Aug 26, 2007 12:47
So it's one of those weekends where I've nothing much to do - I'm nursing a blocked nose which isn't quite the full-blown flu and I'm loathe to visit the doctor. What shall I do this afternoon?
Nothing! Joy of joys. After the past week of manic rushing I think I'll get away with not checking my work email this weekend. Unfortunately I caught my thoughts wandering back to work this morning while standing at a corner in church thinking if it was a better idea for parents not to bring their children to church just because all they do is sit on the cushioned kneelers of the pews and draw in their colouring books or play their gameboys.
No, really, would it be better to have your young children, who may not know any better, to attend mass? Then for most of the time you'd be trying to watch over them, shh-ing them to keep the noise down, and keeping them preoccupied with a soft toy, colouring book - lucky those parents whose young child is asleep.
Or the alternative, I'd much prefer - is to have a creche where parents can 'deposit' their children for one hour, go off for mass and actually have their mind focused on it.
I even think the kids will be better off for it - if in their early formative years they are conditioned to do two things during mass - keep quiet and keep preoccupied with toys while mummy and daddy are paying attention - then at what point do they switch out of this 'conditioning' and become aware of what's going on around them? Sure, they're supposed to be sent for catechism from primary one onwards and that's one way they'd be taught. But don't these things start with the family?
-.-.-
To be done:
**a.** From the blog post about children at mass, pull out word for word the part that opens with the words containing "Nothing! Joy of" and closes with "play their gameboys.".
**b.** Carry the blog post about children at mass forward from its final sentence, writing what comes next.
The data after this comes from a separate source.

Recorded information:
-.-.-
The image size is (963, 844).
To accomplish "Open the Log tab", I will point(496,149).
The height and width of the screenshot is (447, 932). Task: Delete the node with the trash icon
-.-.-
Response list:
**a.**
Nothing! Joy of joys. After the past week of manic rushing I think I'll get away with not checking my work email this weekend. Unfortunately I caught my thoughts wandering back to work this morning while standing at a corner in church thinking if it was a better idea for parents not to bring their children to church just because all they do is sit on the cushioned kneelers of the pews and draw in their colouring books or play their gameboys.

**b.**
I'm one to talk - my first time at mass I must've been 6 - all I could do was fidget in my seat endlessly until my father relented and let me go play in the playground downstairs (there used to be one but it was demolished many years ago). And my first time at midnight mass I fell asleep on the church pew!
My father must've then given up - this precocious child will never understand how to stay still or stay awake. I never went for mass again until I was primary 4 and was enrolled for RCIC (which stands for rite of christian initiation for children), and this because I wasn't baptised at birth like most Catholics. I have a feeling it was my dad's friends who pushed him to put me into RCIC - they're now my godparents. :)
I wonder if it worked out better for me this way - I think it did - since at the age of 10 everything was being introduced to me when I had at least some inkling of understanding, and as it was almost entirely new to me, everything was more intriguing, more fascinating. Then again I cannot establish the counterfactual - what would it have been like if I was baptised at birth and compelled into attending mass every weekend even when I didn't have any understanding about it?
I recall also the few times my grandparents visited from KL and would bring me to their church in Singapore - I can't remember what name it was, but it used to operate out of the auditorium in the old PUB building, now Singapore Power, at Somerset. All us kids were ushered to Sunday School while the adults went for service. For what short glimpse I caught of the auditorium it seemed like a hallowed hall that us kids would eventually be let into, when we grow older. Was it this sense of being excluded in the beginning, lead to curiosity and therefore an even deeper sense of wanting to be included when we grew up?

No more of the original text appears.